• RECORDS PROVIDED:

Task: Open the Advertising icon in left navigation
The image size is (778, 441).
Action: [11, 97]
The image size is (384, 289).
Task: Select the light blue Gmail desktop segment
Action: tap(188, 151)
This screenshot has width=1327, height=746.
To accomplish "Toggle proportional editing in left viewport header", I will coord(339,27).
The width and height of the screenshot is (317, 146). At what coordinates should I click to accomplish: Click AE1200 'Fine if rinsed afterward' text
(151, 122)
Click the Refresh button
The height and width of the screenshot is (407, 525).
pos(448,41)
* * *
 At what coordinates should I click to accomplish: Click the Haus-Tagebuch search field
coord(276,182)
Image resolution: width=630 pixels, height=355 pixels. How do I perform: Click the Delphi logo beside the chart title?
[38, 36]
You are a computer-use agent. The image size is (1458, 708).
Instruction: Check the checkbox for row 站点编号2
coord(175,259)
...
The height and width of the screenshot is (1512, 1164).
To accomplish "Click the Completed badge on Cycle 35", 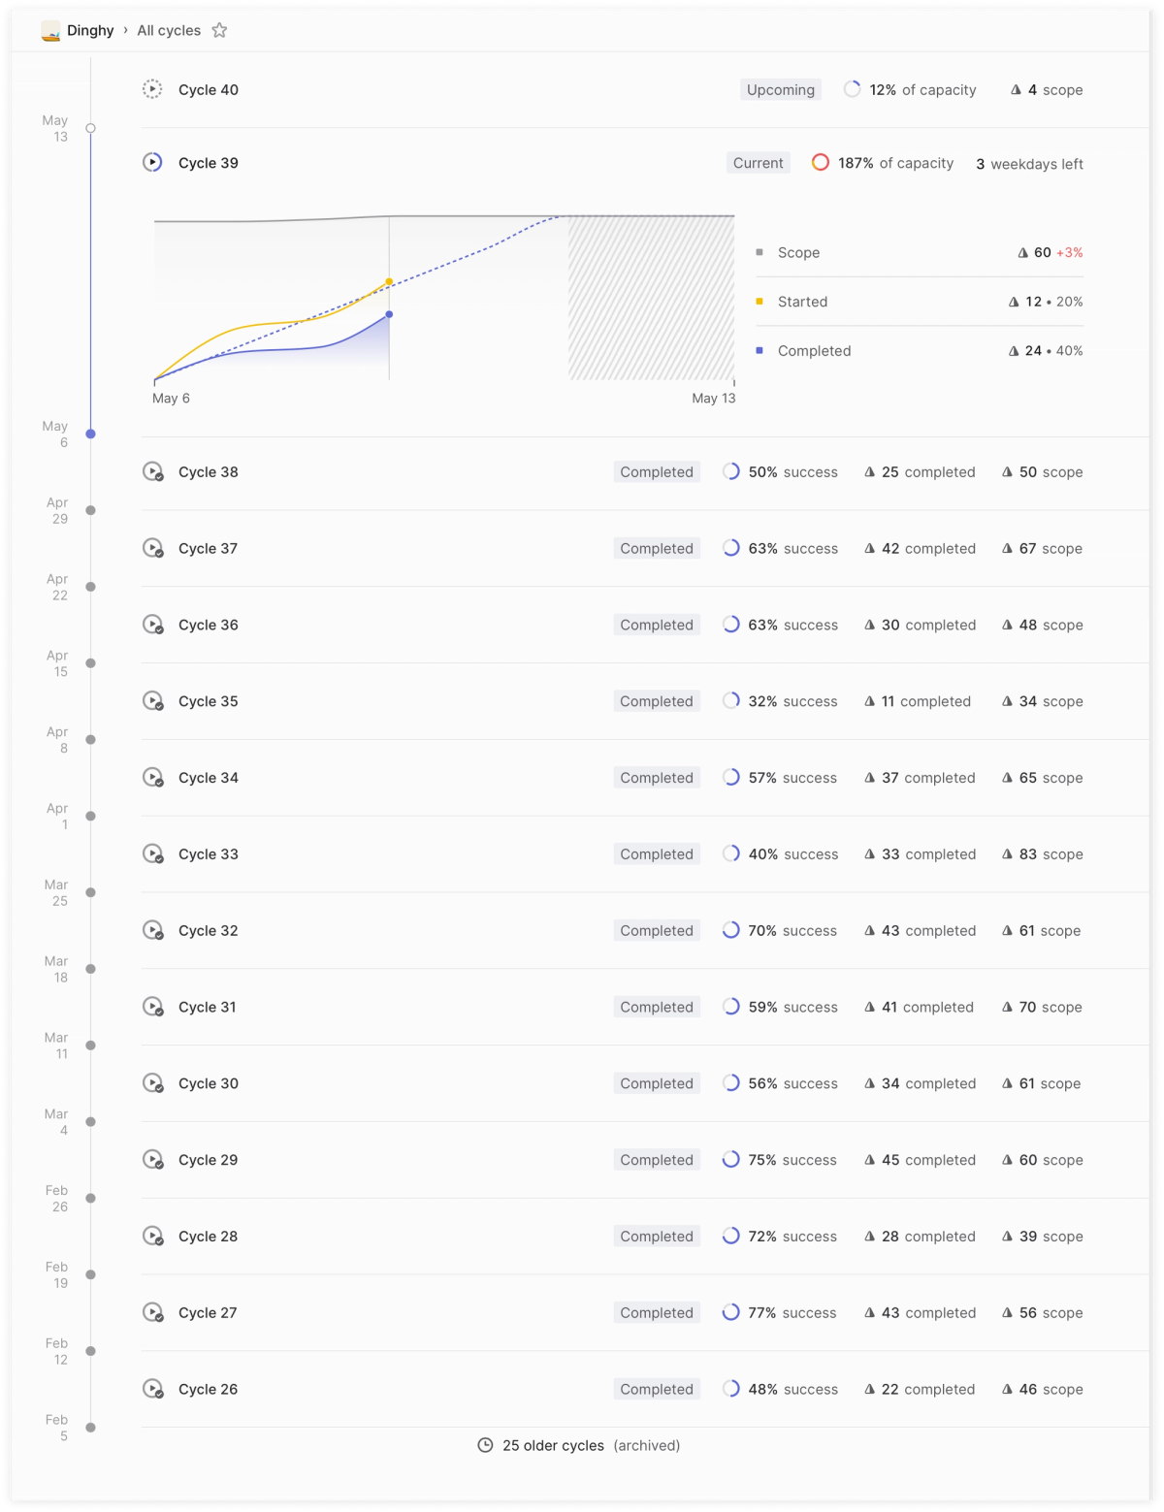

• EXERCISE PROMPT: Copy the records from the line with "Task: Open the" to the line with "I will coord(339,27).", reproducing them line for line.

• RESULT BELOW:
Task: Open the Advertising icon in left navigation
The image size is (778, 441).
Action: [11, 97]
The image size is (384, 289).
Task: Select the light blue Gmail desktop segment
Action: tap(188, 151)
This screenshot has width=1327, height=746.
To accomplish "Toggle proportional editing in left viewport header", I will coord(339,27).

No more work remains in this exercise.